According the UN Refugee Agency, 82.4 million people around the world have been forcibly displaced due to conflict, persecution, human rights violations, and violence. When combined, Syria, Venezuela, Afghanistan, South Sudan and Myanmar account for two-thirds of people currently displaced across borders.

More recently, since Russia invaded Ukraine on February 24 of this year, 3.2 million refugees have fled the country.

Pamela Swett, dean of the Faculty of Humanities, stresses the importance of protecting those at risk during these crises and creating spaces for young learners and scholars alike to freely think, challenge and share ideas.

“The Faculty of Humanities is currently working to hire a female scholar in Afghanistan and will soon welcome a new writer-in-residence from Ukraine, now relocated in Poland. Their contributions will surely enrich research and learning spaces at McMaster.”

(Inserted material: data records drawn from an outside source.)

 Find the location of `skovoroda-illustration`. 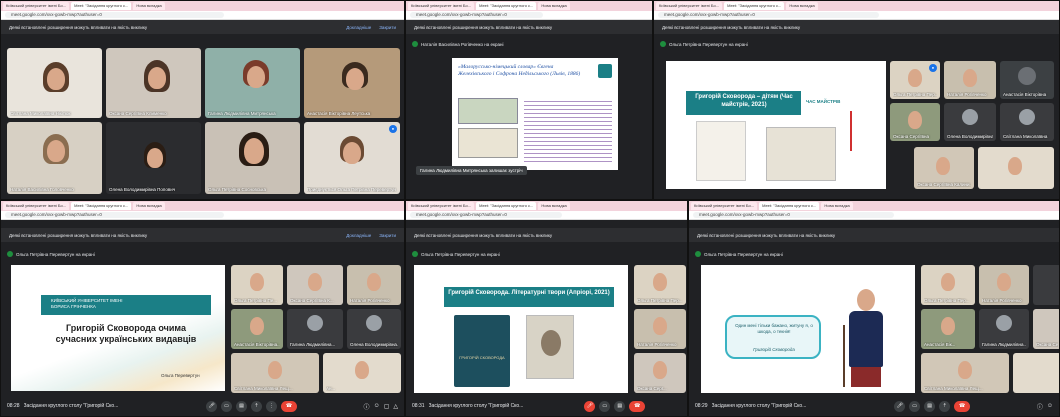

skovoroda-illustration is located at coordinates (866, 337).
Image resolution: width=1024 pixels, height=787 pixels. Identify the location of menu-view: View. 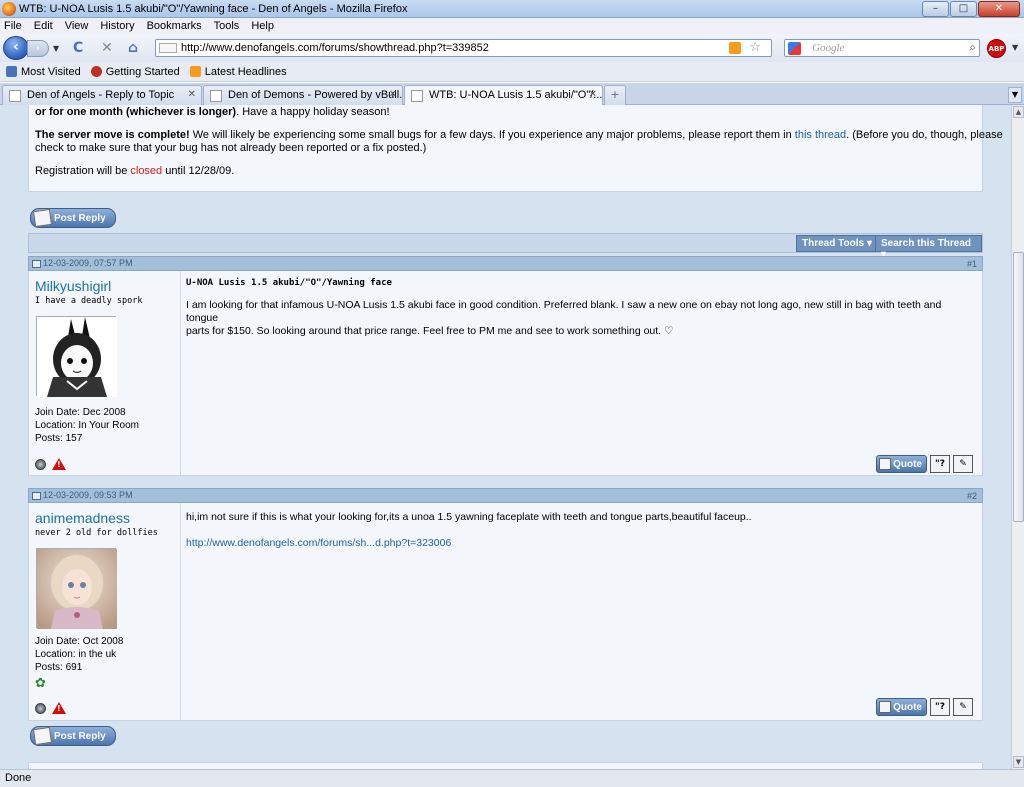
(77, 26).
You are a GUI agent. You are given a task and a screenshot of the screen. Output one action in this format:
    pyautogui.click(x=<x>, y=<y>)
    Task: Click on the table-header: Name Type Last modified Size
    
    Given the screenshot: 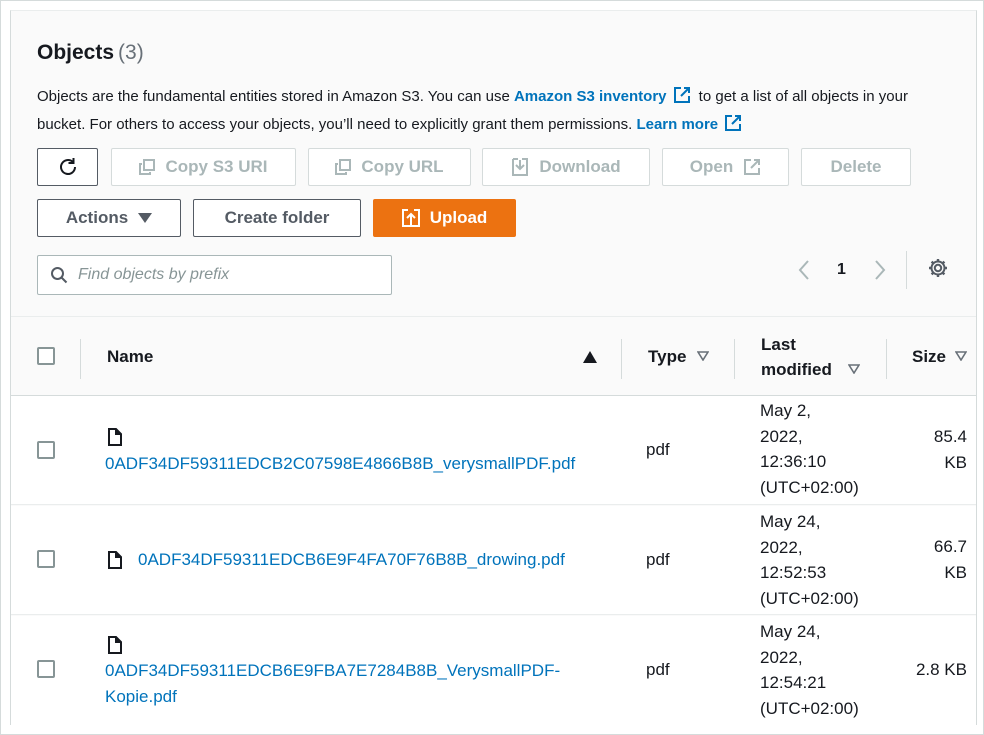 What is the action you would take?
    pyautogui.click(x=494, y=356)
    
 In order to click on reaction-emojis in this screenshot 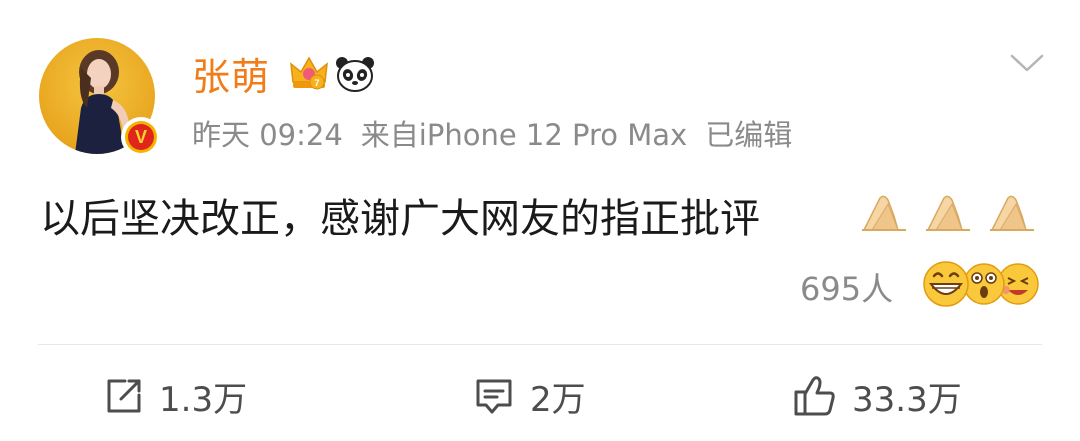, I will do `click(982, 284)`.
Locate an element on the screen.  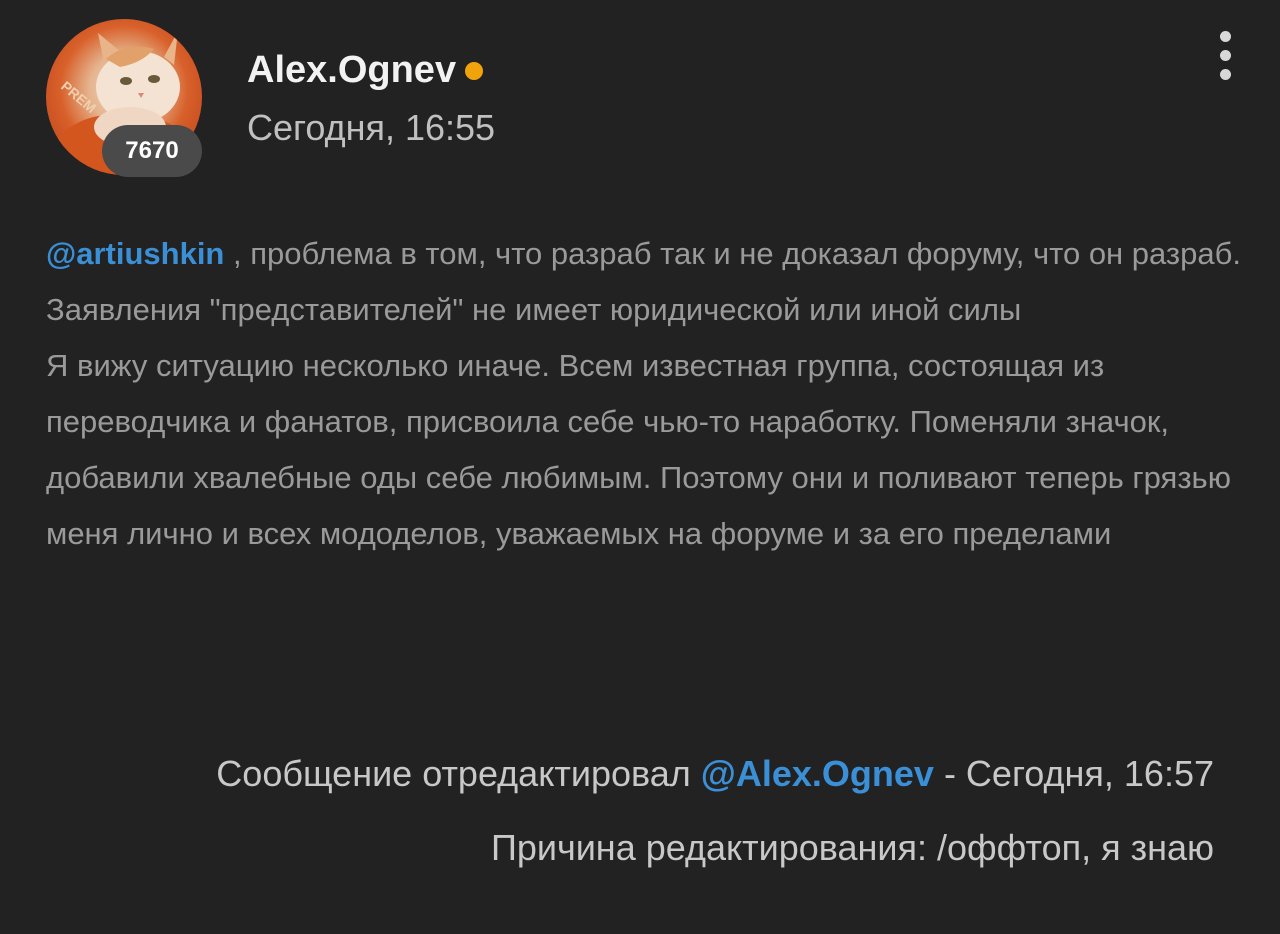
online-status-icon is located at coordinates (474, 71).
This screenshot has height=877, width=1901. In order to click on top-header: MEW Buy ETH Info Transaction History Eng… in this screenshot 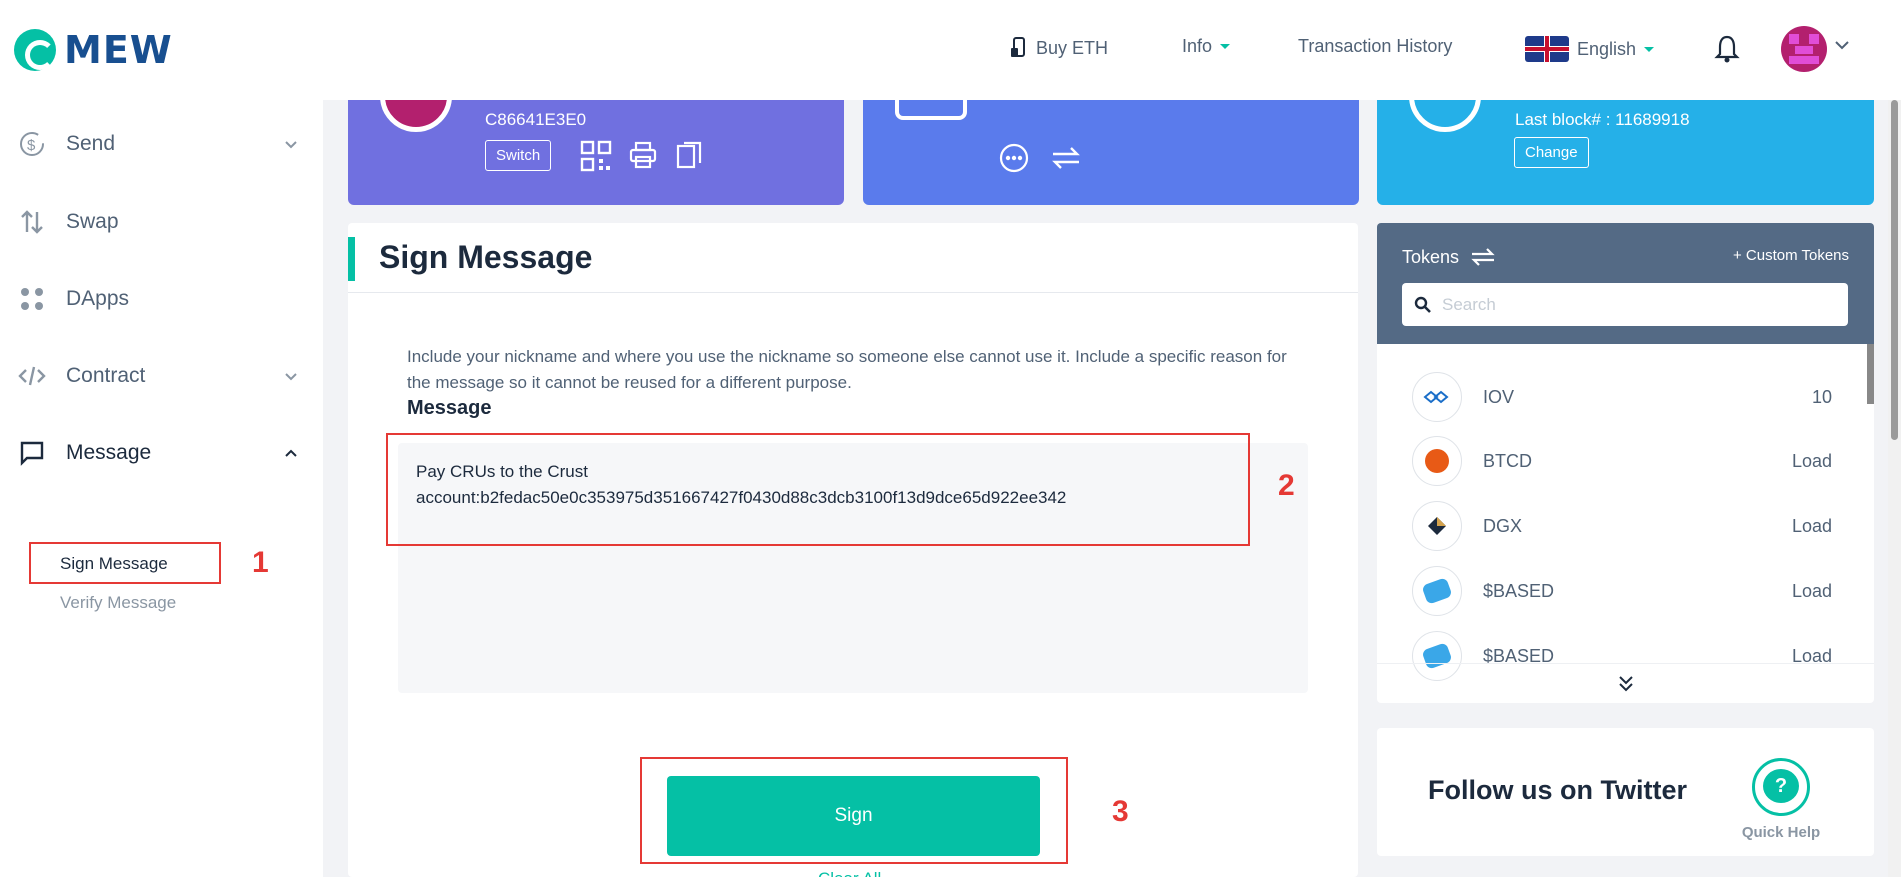, I will do `click(950, 50)`.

Bonny Ibhawoh, director, Centre for Human Rights and Restorative Justice and CSSC member, says local chapters of these groups are coming together with a lot of determination to add to McMaster’s initial contributions.

“From student fundraisers to art auctions, there are so many campus events underway to support these two funds and to make a real change for students and scholars impacted by global crises,” says Ibhawoh. “It’s heartening to see the campus community join with wider efforts to help support students and scholars around the world.”

This landmark initiative was borne out of a community collaboration led by McMaster’s Committee on Students and Scholars in Crisis (CSSC). Pictured above are CSSC members, from left to right: Hila Taraky; Bonny Ibhawoh, director, Centre for Human Rights and Restorative Justice; Yar Taraky; Marufa Shinwari; Karen Balcom, Academic Director for Teaching and Learning, Office of Community Engagement; and Peter Mascher, vice-provost, International Affairs, and chair of the CSSC.